Hardison R, Krane D, Vandenbergh D, Cheng J F, Mansberger J, Taddie J, Schwartz S, Huang X Q, Miller W
Department of Molecular and Cell Biology, Pennsylvania State University, University Park 16802.
J Mol Biol. 1991 Nov 20;222(2):233-49. doi: 10.1016/0022-2836(91)90209-o.

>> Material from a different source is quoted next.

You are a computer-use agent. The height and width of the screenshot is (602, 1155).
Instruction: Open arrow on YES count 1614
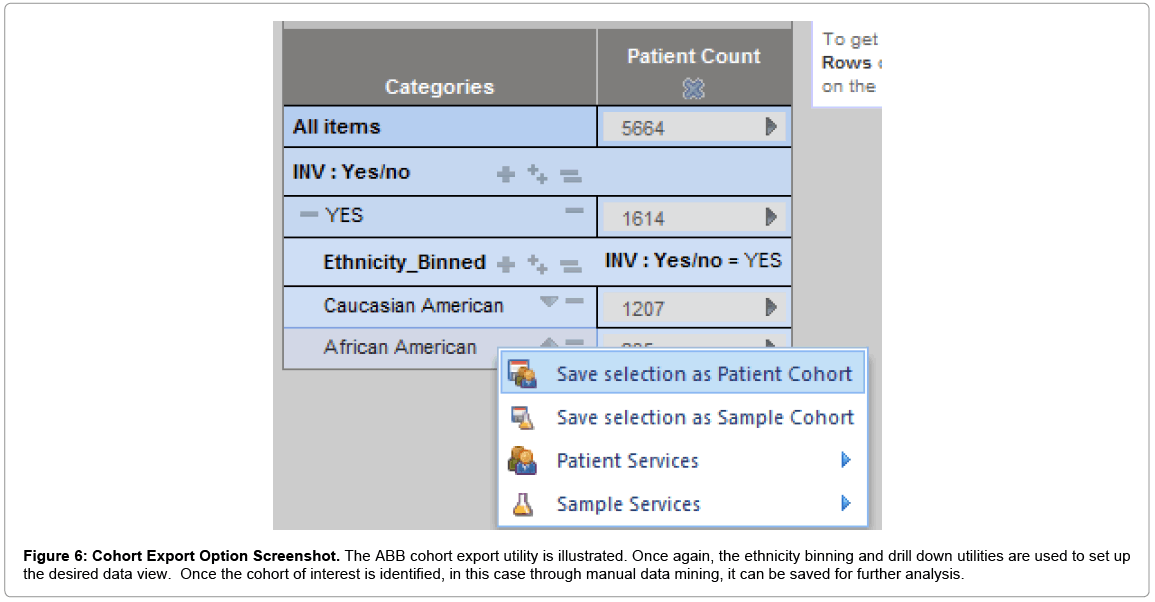(x=771, y=217)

A sequence of 10,621 base-pairs from the alpha-like globin gene cluster of rabbit has been determined. It includes the sequence of gene zeta 1 (a pseudogene for the rabbit embryonic zeta-globin), the functional rabbit alpha-globin gene, and the theta 1 pseudogene, along with the sequences of eight C repeats (short interspersed repeats in rabbit) and a J sequence implicated in recombination. The region is quite G + C-rich (62%) and contains two CpG islands. As expected for a very G + C-rich region, it has an abundance of open reading frames, but few of the long open reading frames are associated with the coding regions of genes. Alignments between the sequences of the rabbit and human alpha-like globin gene clusters reveal matches primarily in the immediate vicinity of genes and CpG islands, while the intergenic regions of these gene clusters have many fewer matches than are seen between the beta-like globin gene clusters of these two species. Furthermore, the non-coding sequences in this portion of the rabbit alpha-like globin gene cluster are shorter than in human, indicating a strong tendency either for sequence contraction in the rabbit gene cluster or for expansion in the human gene cluster. Thus, the intergenic regions of the alpha-like globin gene clusters have evolved in a relatively fast mode since the mammalian radiation, but not exclusively by nucleotide substitution. Despite this rapid mode of evolution, some strong matches are found 5' to the start sites of the human and rabbit alpha genes, perhaps indicating conservation of a regulatory element. The rabbit J sequence is over 1000 base-pairs long; it contains a C repeat at its 5' end and an internal region of homology to the 3'-untranslated region of the alpha-globin gene. Part of the rabbit J sequence matches with sequences within the X homology block in human. Both of these regions have been implicated as hot-spots for recombination, hence the matching sequences are good candidates for such a function. All the interspersed repeats within both gene clusters are retroposon SINEs that appear to have inserted independently in the rabbit and human lineages.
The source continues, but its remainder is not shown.